A major focus of the report’s interim recommendations concern climate or “green” investments by fund and asset managers, insurance companies and pension funds, through more obligations for responsible investment (“fiduciary duty”), through financial products such as green bonds that are better defined than is currently the case, or through labelled funds that are also available to individuals. Nevertheless, banks are recognised as having the largest asset pool, which can play an essential role in the transition towards a sustainable financial system. However, it has not yet been defined whether this should be done by easing capital requirements for banks which provide green loans or by penalising credit to “brown” activities through higher capital requirements.
An important issue for the HLEG is to move financial decisions away from short termism to longer-term impacts, which are often not apparent within the investment timespan. The HLEG recognises the fact that longer-term impacts such as climate change can cause financial instability when they result in the devaluation of assets or financial services (e.g. more frequent and violent storms will affect housing, businesses and agricultural operations to which banks have lent or in which investments were made).
The HLEG often refers to “ESG” (social, environmental and governance) aspects, but does not provide a definition. It distinguishes between finance for climate, the environment (together with climate, defined as “green”), and “sustainable” finance when combining social and governance aspects with “green” aspects. The interim report does not incorporate the EU’s commitment to the UN’s Sustainable Development Goals (SDGs), nor does it make concrete recommendations on how to promote the social needs of European society, such as job creation, reducing inequality and quality education for all.

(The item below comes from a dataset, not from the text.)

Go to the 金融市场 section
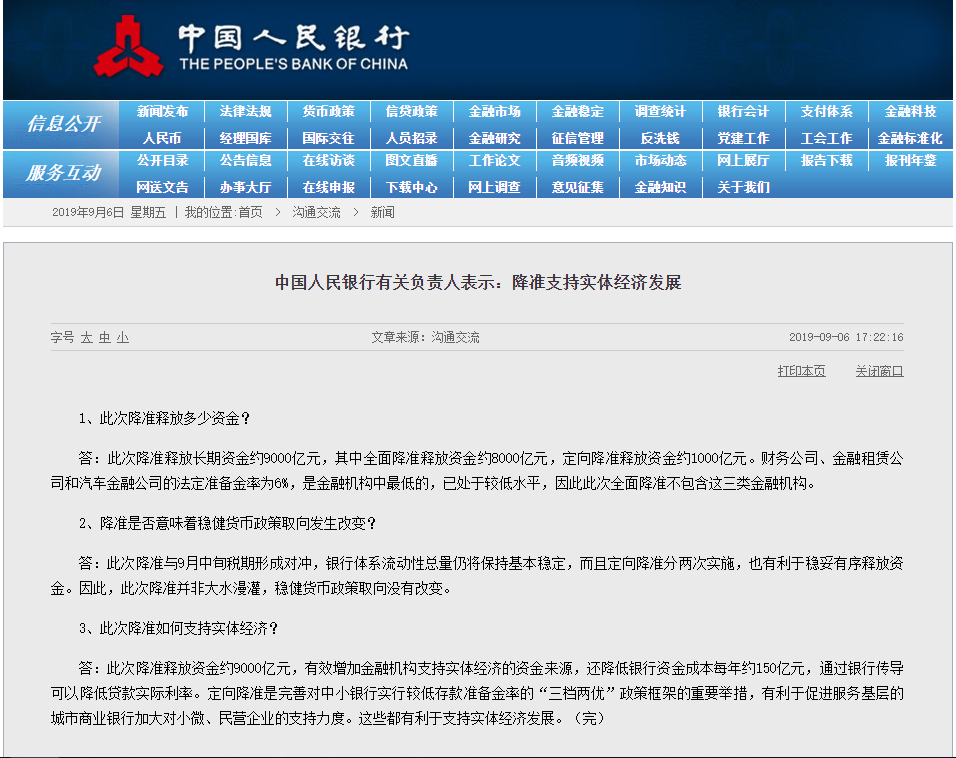(x=494, y=112)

In its interim report, the HLEG provisional first stage recommendations to the EC are to:
- Develop a classification system for sustainable assets
- Establish a European standard and label for green bonds and other green or sustainable financial products
- Clarify that sustainability is part of “fiduciary duty” and related principles of prudence and loyalty by investment managers and investors
- Strengthen requirements for all companies to disclose environmental, social and governance (ESG) impacts, strategies and risk management
- Ensure that all EU financial legislation is subject to a “sustainability (impact) test”
- Create an EU facility to channel finance into sustainable infrastructure projects
- Enhance the role of the European Supervisory Authorities (ESAs) for banks, financial markets and pension funds to assess ESG-related risks that affect financial stability
- Change relevant accounting rules to unlock investments in energy efficiency
In addition, the HLEG identified 12 policy areas for further discussion, such as:
- Providing political signals about long-term finance needs
- Reviewing regulation to foster long-term decision-making
- Integrating sustainability and ESG risks in ratings by credit rating agencies
- Aligning indices and benchmarks, which currently guide non-sustainable and passive investment, better with sustainability
- Relaxing regulation for long-term financing by banks and insurance companies
- Officially supporting the development of sustainable projects and their financing
- Increasing the involvement of research facilities and citizens in sustainable finance
- Mobilising private capital for social dimensions, especially social enterprises
Although the HLEG has a mandate to propose regulatory measures, it has not yet made concrete regulatory recommendations to compel capital to be transferred to activities to reverse climate change and the loss of biodiversity, promote socially sustainable development, etc. While sustainable initiatives, businesses and activities might require small investments or loans, the interim report seems to assume that institutional investors want to invest large sums of money through incentives, relaxed regulation and standardised methods, or through official support for grouping small projects in a large pool of assets.
A group of European NGOs has issued a critical statement on the interim HLEG report. Amongst others, the NGOs deplore that “ESG” has not been clearly defined, nor has it been mentioned how the EU should come to such a definition, and that human rights and broader environmental issues are not being incorporated. They call for strict regulatory measures.
Independently of the HLEG and the EC unit (DG FISMA) that launched the HLEG, the EC’s Strategic Policy Research Unit issued a report “Financing sustainability – Triggering investments for the clean economy” on 8 June 2017. It stressed the need for change in the financial sector, as well as in EU policy and regulation. The EC’s DG Environment has also recently commissioned a study on “Green Finance: Definitions and implications for investments”.